Quellenauszug >>
★ ★ ★

Wer mit einer Definition hier und der Diskussion gar nicht zurechtkommt schreibe seien eigene Definition in den Definitionsfaden mit neuer Nummer/Buchstabe und kennzeichne diese durch ein entsprechend klärendes Adjektiv. Überarbeitungen der eigenen Definition bekommen ein _v1 etc.
Zu einer eigenständigen Paralleldefinition eines bestehenden Begriffs gehört dann aber auch die klare und ausdrückliche Benennung, was da jetzt spezifisch anders ist.

Als Spielform möchte ich hier Spielweisen bezeichnen, welche sich durch ihre speziellen Eigenarten und Anforderungen von anderen Spielweisen abgrenzen und so ironiefrei auch in einem Ankündigungstext zur Spielersuche z.B. auf einem Con oder einer Mitspielerbörse stehen könnte.

Nebenbei sei gesagt, dass in der Praxis immer mal die Möglichkeit besteht außerhalb des regulären Spiels spontan eine Änderung  oder Ergänzung zum aktuellen Spielgeschehen anzufragen.

★ ★ ★

Datenauszug >>
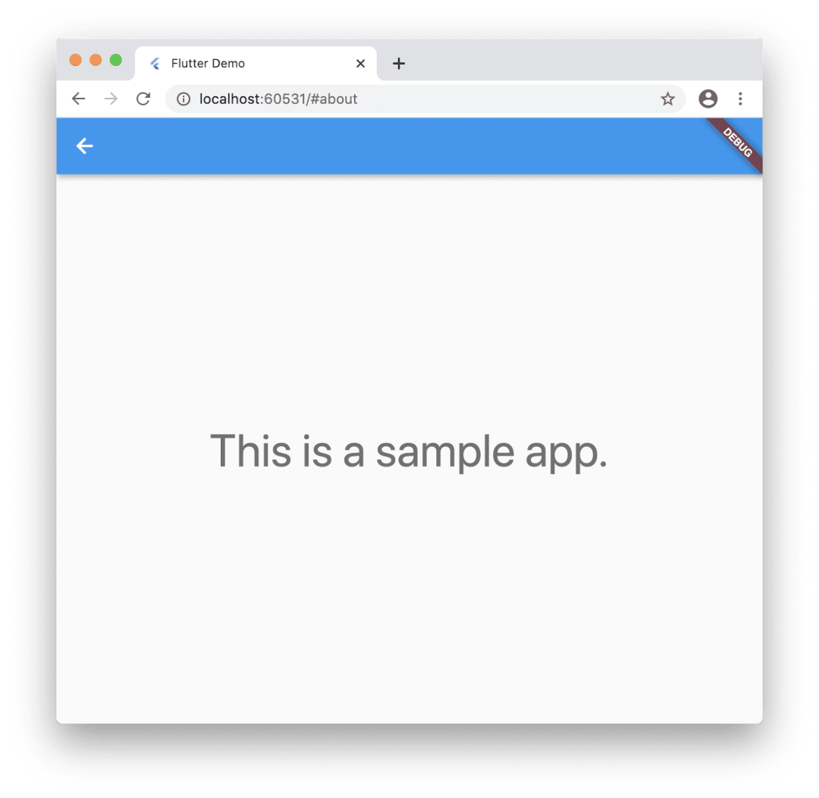This screenshot has height=798, width=819.
Task: View site information icon beside localhost
Action: tap(184, 99)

★ ★ ★

Aufgabenstellung >>
Zitieren Sie den Quellenauszug über die Definition von Spielformen vollständig und wortgetreu. Maßgeblich ist allein der Quellenauszug.

Die Antwort >>
Wer mit einer Definition hier und der Diskussion gar nicht zurechtkommt schreibe seien eigene Definition in den Definitionsfaden mit neuer Nummer/Buchstabe und kennzeichne diese durch ein entsprechend klärendes Adjektiv. Überarbeitungen der eigenen Definition bekommen ein _v1 etc.
Zu einer eigenständigen Paralleldefinition eines bestehenden Begriffs gehört dann aber auch die klare und ausdrückliche Benennung, was da jetzt spezifisch anders ist.

Als Spielform möchte ich hier Spielweisen bezeichnen, welche sich durch ihre speziellen Eigenarten und Anforderungen von anderen Spielweisen abgrenzen und so ironiefrei auch in einem Ankündigungstext zur Spielersuche z.B. auf einem Con oder einer Mitspielerbörse stehen könnte.

Nebenbei sei gesagt, dass in der Praxis immer mal die Möglichkeit besteht außerhalb des regulären Spiels spontan eine Änderung  oder Ergänzung zum aktuellen Spielgeschehen anzufragen.